**TEXTE FOURNI:**
————————

Le chef du bureau de commerce de la V.O.C. au Japon est alors un français, François Caron, installé depuis plus de vingt ans au pays du Soleil Levant. Bénéficiant de la confiance du shogun Togugawa Iemitsu, il passe, vers 1639-1640, une commande somptuaire aux meilleurs ateliers de laqueurs de Kyoto, la ville impériale, afin de créer les pièces les plus époustouflantes jamais réalisées. Toutes les techniques de laque noir sur fond or, maki-e, sont utilisées sur l'étendue des panneaux, dans un style pictural narratif inédit. Le programme iconographique choisi est mythique. Il s'agit du Dit du Genji : le premier roman de la littérature mondiale, au XIe siècle, narrant la vie et les amours du Prince Genji et la vie de cour.
Aucun luxe n'est épargné : dimensions exceptionnelles, incrustations de métal et d’argent en relief, usage de l'or sans limite, exubérance des détails et des personnages dont la finesse permet même de compter les doigts, frises symboliques de môns empruntés à la plus haute aristocratie japonaise : shogun (régents militaires) et daymio (gouverneurs régionaux)... Les laqueurs livrent, pour l'occasion, des pièces strictement réservées aux trousseaux de mariage de l'élite japonaise. Dans ces trousseaux, ce coffre correspond à la taille du plus grand meuble. Il s’agit d’un nagabitsu, longs coffres à vêtement. L'objectif est de faire parvenir ces objets de rêve aux plus puissants personnages du monde, afin de frapper les esprits et d'assurer la suprématie commerciale de la V.O.C. La fabrication dure plusieurs années et le 1er octobre 1643 « l’Orangienboom » quitte le Japon direction Batavia avec à son bord quatre coffres « extraordinarij shoon » (extraordinairement beaux) comptés chacun pour la somme de 144 taels : plus de quatre fois supérieure aux laques habituellement transportés ! Mais l’Europe est déstabilisée par la guerre de 30 ans, et le coût de revient de ces objets est jugé prohibitif. La commande fabuleuse reste de longues années dans les entrepôts de la Compagnie des Indes, qui suspend ses commandes jusqu’en 1658, date à laquelle le Cardinal Mazarin enrichit sa collection de laques, renouvelant le goût et les commandes en Europe.
Ce coffre fait partie des commandes exceptionnelles de la V.O.C. Une dizaine de pièces seulement nous sont parvenues aujourd'hui, dont le coffre dit "du Duc de Mazarin", conservé au Victoria & Albert Museum de Londres. Ce coffre est le plus grand de cet ensemble connu comme le « Fine Group ». Il pourait être l’un des quatre coffres « extraorindarij shoon » exportés par la V.O.C. en 1643. Le coffre du Victoria & Albert Museum étant orné de plantes automnales (bambous), celui-ci de fleurs de magnolias fleurissant en mai et en juin, pourquoi ne pas envisager que ces quatre coffres correspondent aux quatre saisons illustrant le Dit du Genji ?

————————

**DONNÉES ENREGISTRÉES:**
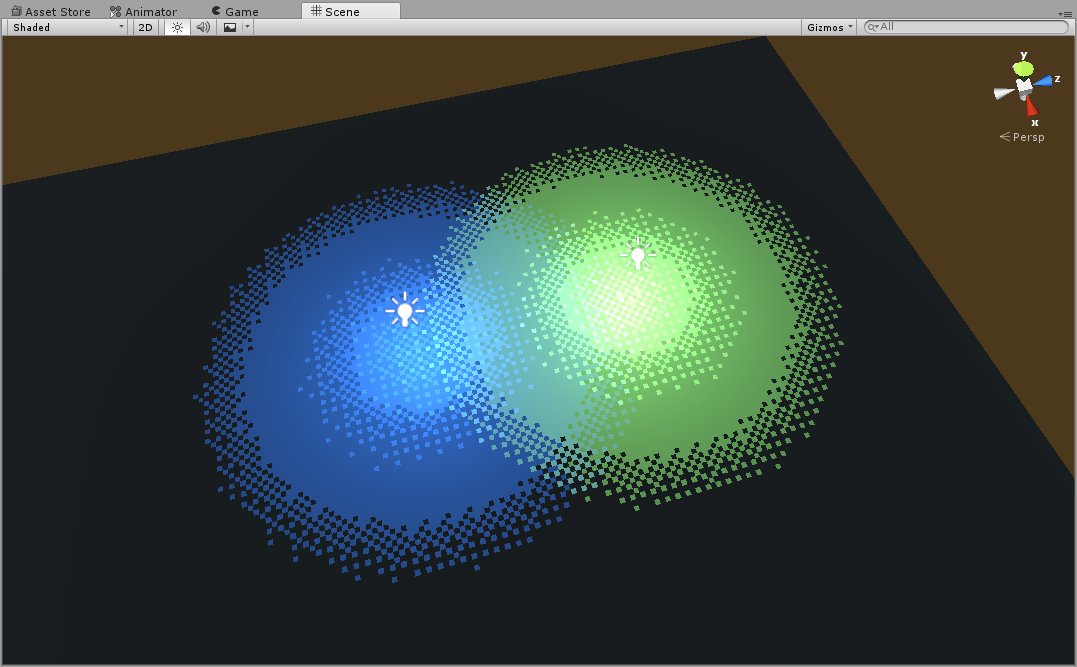The image size is (1077, 667).
Task: Click Persp to switch projection mode
Action: 1028,137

————————

**CONSIGNE:**
Reprenez le texte sur les laques de la V.O.C. entre « Ce coffre fait » et « Dit du Genji ? », bornes incluses, en renommant « magnolias » en « camélias ».

**RÉPONSE RÉDIGÉE:**
Ce coffre fait partie des commandes exceptionnelles de la V.O.C. Une dizaine de pièces seulement nous sont parvenues aujourd'hui, dont le coffre dit "du Duc de Mazarin", conservé au Victoria & Albert Museum de Londres. Ce coffre est le plus grand de cet ensemble connu comme le « Fine Group ». Il pourait être l’un des quatre coffres « extraorindarij shoon » exportés par la V.O.C. en 1643. Le coffre du Victoria & Albert Museum étant orné de plantes automnales (bambous), celui-ci de fleurs de camélias fleurissant en mai et en juin, pourquoi ne pas envisager que ces quatre coffres correspondent aux quatre saisons illustrant le Dit du Genji ?